Sans mot dire, il regarda fixement Jono, dont le visage se dépouillait peu à peu de son masque d’innocence.

– Et pourquoi ne serait-ce pas moi, en effet ? demanda Jono à voix basse. À cause de vous autres Jedi, j’ai failli me faire expulser du palais !

– De là à tuer la Reine… commença Obi-Wan.

– Ne comprends-tu donc pas ? C’est toute ma vie ! Les Dunn servent la famille royale depuis des générations ! J’ai été éduqué pour tenir ce rôle ! L’honneur de ma famille dépend de moi, conclut Jono en tendant les mains d’un air suppliant.

– La Reine dépend de toi, corrigea Obi-Wan. Ton devoir est de la protéger !

Jono s’empourpra sous l’effet de la colère.

– Elle m’aurait jeté à la rue ! Lorsque Deca Brun sera élu, il embauchera ses hommes comme serviteurs. Et moi, où irai-je ? Que ferai-je ? Devrai-je rejoindre le commun des mortels ? C’est vrai, je ne suis qu’un serviteur, mais j’habite un palais ! lança-t-il avec fierté.

– J’avais confiance en toi, dit Obi-Wan, attristé.

Toute colère disparut du visage de Jono.

– En ce cas, tu as commis une erreur. Tu es mon ami, Obi-Wan, et je t’aime bien. Mais je préfère ma vie dorée.

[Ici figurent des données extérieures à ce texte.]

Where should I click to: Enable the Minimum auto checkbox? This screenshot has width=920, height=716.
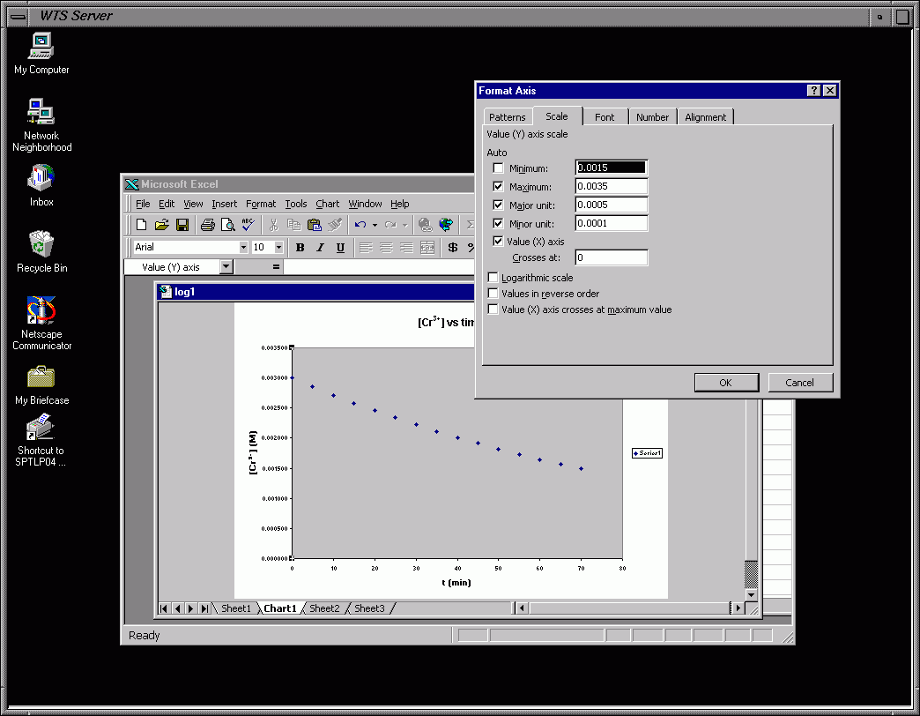pyautogui.click(x=499, y=168)
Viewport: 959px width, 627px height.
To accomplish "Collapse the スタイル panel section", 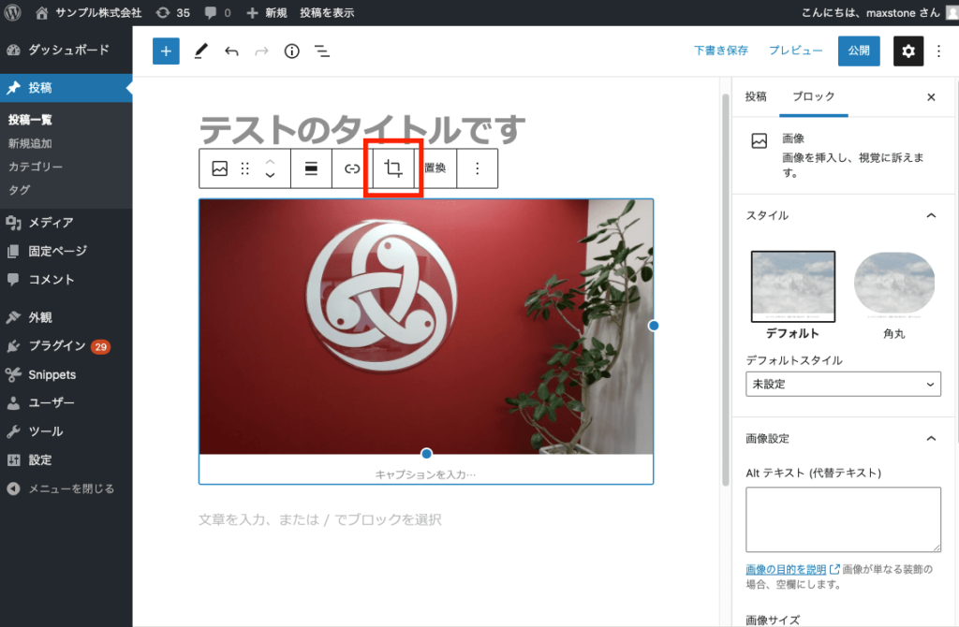I will (930, 215).
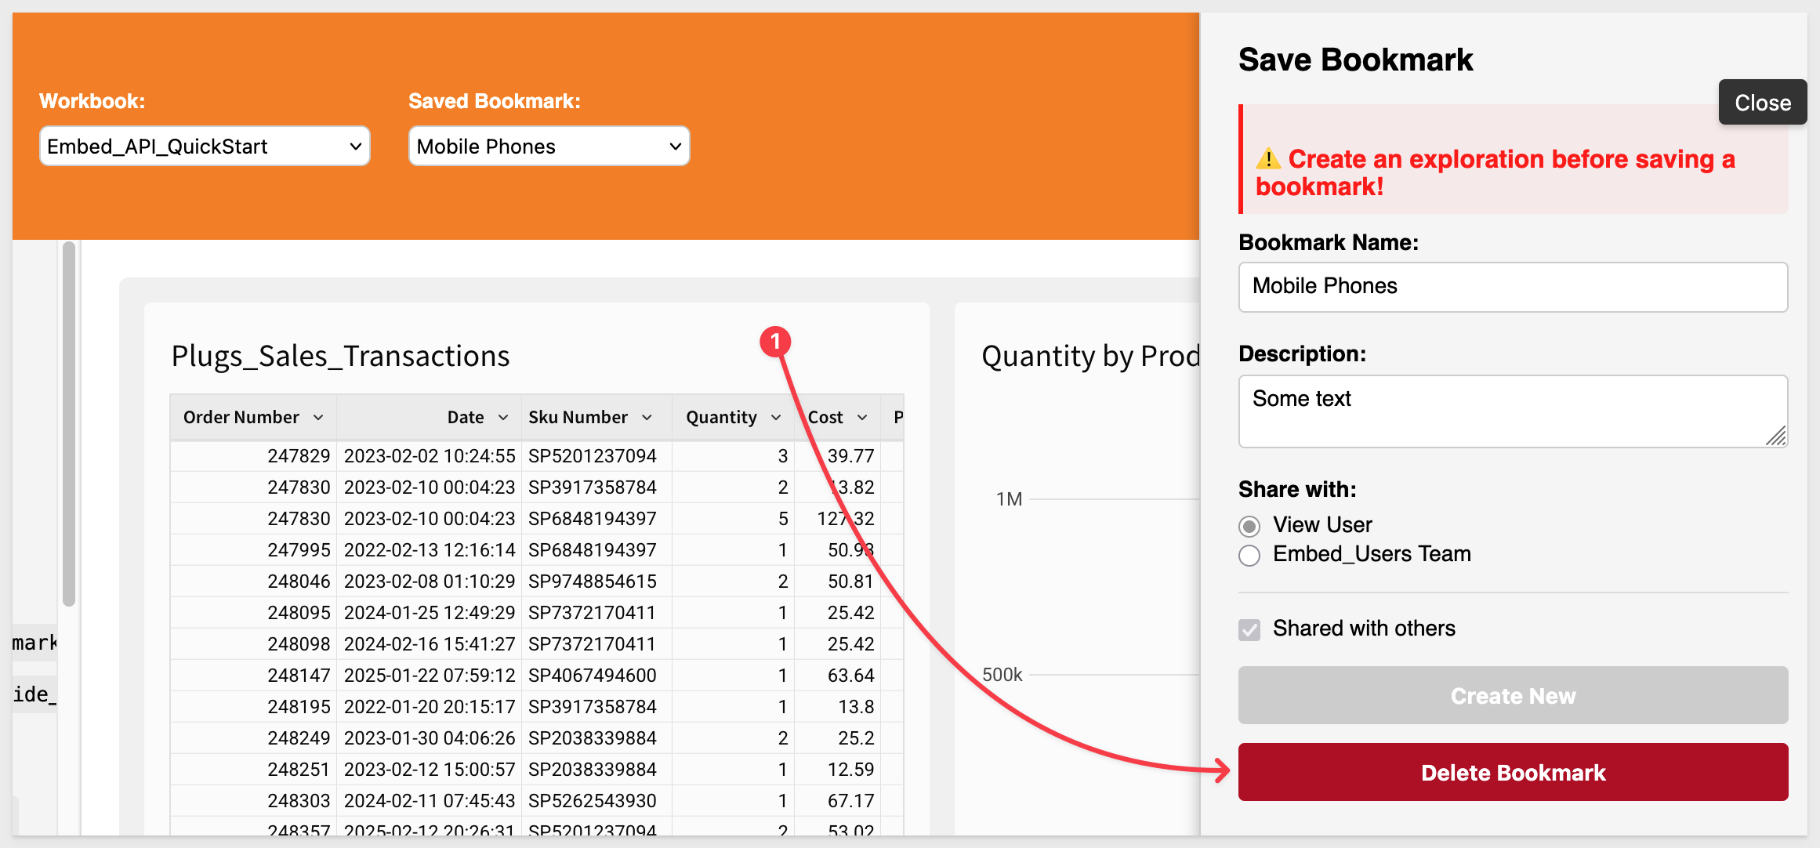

Des pas claquèrent derrière lui. Obi-Wan se retourna. C’était Giba. Il le ferait certainement tuer ou emprisonner.

– Je suis désolé, Obi-Wan, fit Jono. Sincèrement.

– Épargne-moi tes regrets.

Obi-Wan s’élança vers la fenêtre. Il bondit sur l’appui et évalua la distance qui le séparait du sol. C’était beaucoup trop haut pour sauter. Mais la Force le guiderait.

– Je n’en ai que faire, ajouta-t-il, et il se jeta dans le vide.